[Target pointing data]

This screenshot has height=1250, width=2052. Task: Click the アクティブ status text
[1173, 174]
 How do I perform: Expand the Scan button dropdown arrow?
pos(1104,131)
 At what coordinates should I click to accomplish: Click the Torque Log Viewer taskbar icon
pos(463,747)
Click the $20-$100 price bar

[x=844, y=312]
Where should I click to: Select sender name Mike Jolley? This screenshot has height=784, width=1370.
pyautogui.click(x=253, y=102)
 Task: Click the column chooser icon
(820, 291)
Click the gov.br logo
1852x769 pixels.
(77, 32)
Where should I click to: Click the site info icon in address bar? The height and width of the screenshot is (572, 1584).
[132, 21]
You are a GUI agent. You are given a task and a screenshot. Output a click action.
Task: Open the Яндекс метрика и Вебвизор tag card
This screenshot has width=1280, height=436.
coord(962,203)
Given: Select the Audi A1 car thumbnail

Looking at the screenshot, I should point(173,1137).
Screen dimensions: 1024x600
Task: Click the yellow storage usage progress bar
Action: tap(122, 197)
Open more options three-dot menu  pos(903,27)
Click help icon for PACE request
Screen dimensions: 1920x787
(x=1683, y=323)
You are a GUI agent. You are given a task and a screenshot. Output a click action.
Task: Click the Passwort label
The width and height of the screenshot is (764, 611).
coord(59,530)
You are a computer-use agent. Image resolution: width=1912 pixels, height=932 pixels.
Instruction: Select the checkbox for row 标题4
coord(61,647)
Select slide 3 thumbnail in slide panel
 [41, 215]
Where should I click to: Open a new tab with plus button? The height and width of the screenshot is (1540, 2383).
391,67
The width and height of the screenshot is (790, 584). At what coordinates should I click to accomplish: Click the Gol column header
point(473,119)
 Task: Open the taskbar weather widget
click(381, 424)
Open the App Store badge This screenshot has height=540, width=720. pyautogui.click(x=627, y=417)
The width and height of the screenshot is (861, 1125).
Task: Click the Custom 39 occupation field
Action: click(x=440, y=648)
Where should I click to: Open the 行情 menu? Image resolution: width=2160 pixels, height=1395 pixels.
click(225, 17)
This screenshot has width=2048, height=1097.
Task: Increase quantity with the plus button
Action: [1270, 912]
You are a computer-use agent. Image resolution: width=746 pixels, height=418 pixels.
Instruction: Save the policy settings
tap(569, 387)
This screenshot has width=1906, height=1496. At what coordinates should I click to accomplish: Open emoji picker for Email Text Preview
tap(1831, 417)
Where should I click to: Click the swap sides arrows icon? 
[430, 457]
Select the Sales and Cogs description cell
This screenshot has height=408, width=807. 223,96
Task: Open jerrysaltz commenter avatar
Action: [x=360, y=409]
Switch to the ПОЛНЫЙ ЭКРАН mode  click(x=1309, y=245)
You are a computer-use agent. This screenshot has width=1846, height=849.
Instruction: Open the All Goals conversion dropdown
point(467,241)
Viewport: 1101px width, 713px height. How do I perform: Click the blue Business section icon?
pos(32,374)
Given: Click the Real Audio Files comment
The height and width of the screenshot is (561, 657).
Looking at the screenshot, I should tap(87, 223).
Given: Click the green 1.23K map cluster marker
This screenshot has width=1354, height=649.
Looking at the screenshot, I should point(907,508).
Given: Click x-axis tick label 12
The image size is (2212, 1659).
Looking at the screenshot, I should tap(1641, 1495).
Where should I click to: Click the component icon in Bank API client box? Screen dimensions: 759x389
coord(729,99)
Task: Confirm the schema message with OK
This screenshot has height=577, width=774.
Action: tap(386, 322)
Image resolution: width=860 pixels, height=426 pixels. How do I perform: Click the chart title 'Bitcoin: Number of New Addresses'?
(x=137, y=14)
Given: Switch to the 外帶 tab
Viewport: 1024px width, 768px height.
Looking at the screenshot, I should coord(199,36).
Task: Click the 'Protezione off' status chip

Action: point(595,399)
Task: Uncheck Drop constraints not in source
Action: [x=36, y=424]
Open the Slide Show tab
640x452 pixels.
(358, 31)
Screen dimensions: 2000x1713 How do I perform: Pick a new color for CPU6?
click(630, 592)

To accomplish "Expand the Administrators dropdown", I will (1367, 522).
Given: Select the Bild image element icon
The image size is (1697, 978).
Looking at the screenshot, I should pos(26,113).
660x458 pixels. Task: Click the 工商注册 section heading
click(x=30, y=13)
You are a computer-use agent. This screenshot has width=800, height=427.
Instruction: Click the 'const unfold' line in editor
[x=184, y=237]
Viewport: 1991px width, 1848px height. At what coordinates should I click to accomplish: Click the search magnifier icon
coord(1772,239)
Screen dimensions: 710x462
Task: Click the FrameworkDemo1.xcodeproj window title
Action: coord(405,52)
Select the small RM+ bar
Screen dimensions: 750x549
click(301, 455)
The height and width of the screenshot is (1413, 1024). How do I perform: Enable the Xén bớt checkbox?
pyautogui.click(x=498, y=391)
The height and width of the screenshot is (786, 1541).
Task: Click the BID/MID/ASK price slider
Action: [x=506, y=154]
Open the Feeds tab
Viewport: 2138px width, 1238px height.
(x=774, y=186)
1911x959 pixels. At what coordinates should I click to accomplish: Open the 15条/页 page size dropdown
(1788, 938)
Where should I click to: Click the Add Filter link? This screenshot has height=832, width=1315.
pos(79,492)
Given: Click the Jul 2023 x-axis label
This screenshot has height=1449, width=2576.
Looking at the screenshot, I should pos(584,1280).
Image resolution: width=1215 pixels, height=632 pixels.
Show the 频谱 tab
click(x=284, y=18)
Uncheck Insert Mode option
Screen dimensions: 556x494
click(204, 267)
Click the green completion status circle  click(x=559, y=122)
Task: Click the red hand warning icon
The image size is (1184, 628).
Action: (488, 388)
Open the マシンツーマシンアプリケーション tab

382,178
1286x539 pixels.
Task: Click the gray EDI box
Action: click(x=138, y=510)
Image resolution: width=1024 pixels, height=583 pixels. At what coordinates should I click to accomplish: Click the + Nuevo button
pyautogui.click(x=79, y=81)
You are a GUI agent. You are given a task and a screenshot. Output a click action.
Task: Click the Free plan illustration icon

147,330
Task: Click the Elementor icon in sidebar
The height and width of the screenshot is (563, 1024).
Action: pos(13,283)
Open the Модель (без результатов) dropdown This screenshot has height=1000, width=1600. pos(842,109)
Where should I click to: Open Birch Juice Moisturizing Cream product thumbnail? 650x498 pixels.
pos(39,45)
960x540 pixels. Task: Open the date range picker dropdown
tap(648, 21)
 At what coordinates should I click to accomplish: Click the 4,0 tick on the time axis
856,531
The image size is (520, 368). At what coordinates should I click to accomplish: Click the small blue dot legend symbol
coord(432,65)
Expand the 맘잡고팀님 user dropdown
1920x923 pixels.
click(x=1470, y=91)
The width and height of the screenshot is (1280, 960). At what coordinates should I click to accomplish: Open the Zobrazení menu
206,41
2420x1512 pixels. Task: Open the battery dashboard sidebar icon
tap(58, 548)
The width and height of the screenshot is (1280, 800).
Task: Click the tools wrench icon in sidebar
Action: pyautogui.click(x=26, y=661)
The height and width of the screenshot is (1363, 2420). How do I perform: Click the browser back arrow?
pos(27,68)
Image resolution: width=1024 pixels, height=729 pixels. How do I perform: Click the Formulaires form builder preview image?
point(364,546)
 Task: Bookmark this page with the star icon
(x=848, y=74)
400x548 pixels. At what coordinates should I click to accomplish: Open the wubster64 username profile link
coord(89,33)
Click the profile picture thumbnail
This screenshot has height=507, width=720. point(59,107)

● **TASK REQUIREMENTS**
Reproduce all of the rows above, substituting "Kennwort" for "Passwort" and leaving everything else unchanged.

● **PROBLEM SOLUTION**
This screenshot has height=1250, width=2052. Task: Click the アクティブ status text
[1173, 174]
 How do I perform: Expand the Scan button dropdown arrow?
pos(1104,131)
 At what coordinates should I click to accomplish: Click the Torque Log Viewer taskbar icon
pos(463,747)
Click the $20-$100 price bar

[x=844, y=312]
Where should I click to: Select sender name Mike Jolley? This screenshot has height=784, width=1370.
pyautogui.click(x=253, y=102)
 Task: Click the column chooser icon
(820, 291)
Click the gov.br logo
1852x769 pixels.
(77, 32)
Where should I click to: Click the site info icon in address bar? The height and width of the screenshot is (572, 1584).
[132, 21]
You are a GUI agent. You are given a task and a screenshot. Output a click action.
Task: Open the Яндекс метрика и Вебвизор tag card
This screenshot has width=1280, height=436.
coord(962,203)
Given: Select the Audi A1 car thumbnail

Looking at the screenshot, I should point(173,1137).
Screen dimensions: 1024x600
Task: Click the yellow storage usage progress bar
Action: tap(122, 197)
Open more options three-dot menu  pos(903,27)
Click help icon for PACE request
Screen dimensions: 1920x787
(x=1683, y=323)
You are a GUI agent. You are given a task and a screenshot. Output a click action.
Task: Click the Kennwort label
The width and height of the screenshot is (764, 611).
coord(59,530)
You are a computer-use agent. Image resolution: width=1912 pixels, height=932 pixels.
Instruction: Select the checkbox for row 标题4
coord(61,647)
Select slide 3 thumbnail in slide panel
 [41, 215]
Where should I click to: Open a new tab with plus button? The height and width of the screenshot is (1540, 2383).
391,67
The width and height of the screenshot is (790, 584). At what coordinates should I click to accomplish: Click the Gol column header
point(473,119)
 Task: Open the taskbar weather widget
click(381, 424)
Open the App Store badge This screenshot has height=540, width=720. pyautogui.click(x=627, y=417)
The width and height of the screenshot is (861, 1125).
Task: Click the Custom 39 occupation field
Action: click(x=440, y=648)
Where should I click to: Open the 行情 menu? Image resolution: width=2160 pixels, height=1395 pixels.
click(225, 17)
This screenshot has width=2048, height=1097.
Task: Increase quantity with the plus button
Action: [1270, 912]
You are a computer-use agent. Image resolution: width=746 pixels, height=418 pixels.
Instruction: Save the policy settings
tap(569, 387)
This screenshot has width=1906, height=1496. At what coordinates should I click to accomplish: Open emoji picker for Email Text Preview
tap(1831, 417)
Where should I click to: Click the swap sides arrows icon? 
[430, 457]
Select the Sales and Cogs description cell
This screenshot has height=408, width=807. 223,96
Task: Open jerrysaltz commenter avatar
Action: [x=360, y=409]
Switch to the ПОЛНЫЙ ЭКРАН mode  click(x=1309, y=245)
You are a computer-use agent. This screenshot has width=1846, height=849.
Instruction: Open the All Goals conversion dropdown
point(467,241)
Viewport: 1101px width, 713px height. How do I perform: Click the blue Business section icon?
pos(32,374)
Given: Click the Real Audio Files comment
The height and width of the screenshot is (561, 657).
Looking at the screenshot, I should tap(87, 223).
Given: Click the green 1.23K map cluster marker
This screenshot has width=1354, height=649.
Looking at the screenshot, I should point(907,508).
Given: Click x-axis tick label 12
The image size is (2212, 1659).
Looking at the screenshot, I should tap(1641, 1495).
Where should I click to: Click the component icon in Bank API client box? Screen dimensions: 759x389
coord(729,99)
Task: Confirm the schema message with OK
This screenshot has height=577, width=774.
Action: tap(386, 322)
Image resolution: width=860 pixels, height=426 pixels. How do I perform: Click the chart title 'Bitcoin: Number of New Addresses'?
(x=137, y=14)
Given: Switch to the 外帶 tab
Viewport: 1024px width, 768px height.
Looking at the screenshot, I should coord(199,36).
Task: Click the 'Protezione off' status chip

Action: point(595,399)
Task: Uncheck Drop constraints not in source
Action: [x=36, y=424]
Open the Slide Show tab
640x452 pixels.
(358, 31)
Screen dimensions: 2000x1713 How do I perform: Pick a new color for CPU6?
click(630, 592)

To accomplish "Expand the Administrators dropdown", I will (1367, 522).
Given: Select the Bild image element icon
The image size is (1697, 978).
Looking at the screenshot, I should pos(26,113).
660x458 pixels. Task: Click the 工商注册 section heading
click(x=30, y=13)
You are a computer-use agent. This screenshot has width=800, height=427.
Instruction: Click the 'const unfold' line in editor
[x=184, y=237]
Viewport: 1991px width, 1848px height. At what coordinates should I click to accomplish: Click the search magnifier icon
coord(1772,239)
Screen dimensions: 710x462
Task: Click the FrameworkDemo1.xcodeproj window title
Action: coord(405,52)
Select the small RM+ bar
Screen dimensions: 750x549
click(301, 455)
The height and width of the screenshot is (1413, 1024). How do I perform: Enable the Xén bớt checkbox?
pyautogui.click(x=498, y=391)
The height and width of the screenshot is (786, 1541).
Task: Click the BID/MID/ASK price slider
Action: [x=506, y=154]
Open the Feeds tab
Viewport: 2138px width, 1238px height.
(x=774, y=186)
1911x959 pixels. At what coordinates should I click to accomplish: Open the 15条/页 page size dropdown
(1788, 938)
Where should I click to: Click the Add Filter link? This screenshot has height=832, width=1315.
pos(79,492)
Given: Click the Jul 2023 x-axis label
This screenshot has height=1449, width=2576.
Looking at the screenshot, I should pos(584,1280).
Image resolution: width=1215 pixels, height=632 pixels.
Show the 频谱 tab
click(x=284, y=18)
Uncheck Insert Mode option
Screen dimensions: 556x494
click(204, 267)
Click the green completion status circle  click(x=559, y=122)
Task: Click the red hand warning icon
The image size is (1184, 628).
Action: (488, 388)
Open the マシンツーマシンアプリケーション tab

382,178
1286x539 pixels.
Task: Click the gray EDI box
Action: click(x=138, y=510)
Image resolution: width=1024 pixels, height=583 pixels. At what coordinates should I click to accomplish: Click the + Nuevo button
pyautogui.click(x=79, y=81)
You are a GUI agent. You are given a task and a screenshot. Output a click action.
Task: Click the Free plan illustration icon

147,330
Task: Click the Elementor icon in sidebar
The height and width of the screenshot is (563, 1024).
Action: pos(13,283)
Open the Модель (без результатов) dropdown This screenshot has height=1000, width=1600. pos(842,109)
Where should I click to: Open Birch Juice Moisturizing Cream product thumbnail? 650x498 pixels.
pos(39,45)
960x540 pixels. Task: Open the date range picker dropdown
tap(648, 21)
 At what coordinates should I click to accomplish: Click the 4,0 tick on the time axis
856,531
The image size is (520, 368). At what coordinates should I click to accomplish: Click the small blue dot legend symbol
coord(432,65)
Expand the 맘잡고팀님 user dropdown
1920x923 pixels.
click(x=1470, y=91)
The width and height of the screenshot is (1280, 960). At what coordinates should I click to accomplish: Open the Zobrazení menu
206,41
2420x1512 pixels. Task: Open the battery dashboard sidebar icon
tap(58, 548)
The width and height of the screenshot is (1280, 800).
Task: Click the tools wrench icon in sidebar
Action: pyautogui.click(x=26, y=661)
The height and width of the screenshot is (1363, 2420). How do I perform: Click the browser back arrow?
pos(27,68)
Image resolution: width=1024 pixels, height=729 pixels. How do I perform: Click the Formulaires form builder preview image?
point(364,546)
 Task: Bookmark this page with the star icon
(x=848, y=74)
400x548 pixels. At what coordinates should I click to accomplish: Open the wubster64 username profile link
coord(89,33)
Click the profile picture thumbnail
This screenshot has height=507, width=720. point(59,107)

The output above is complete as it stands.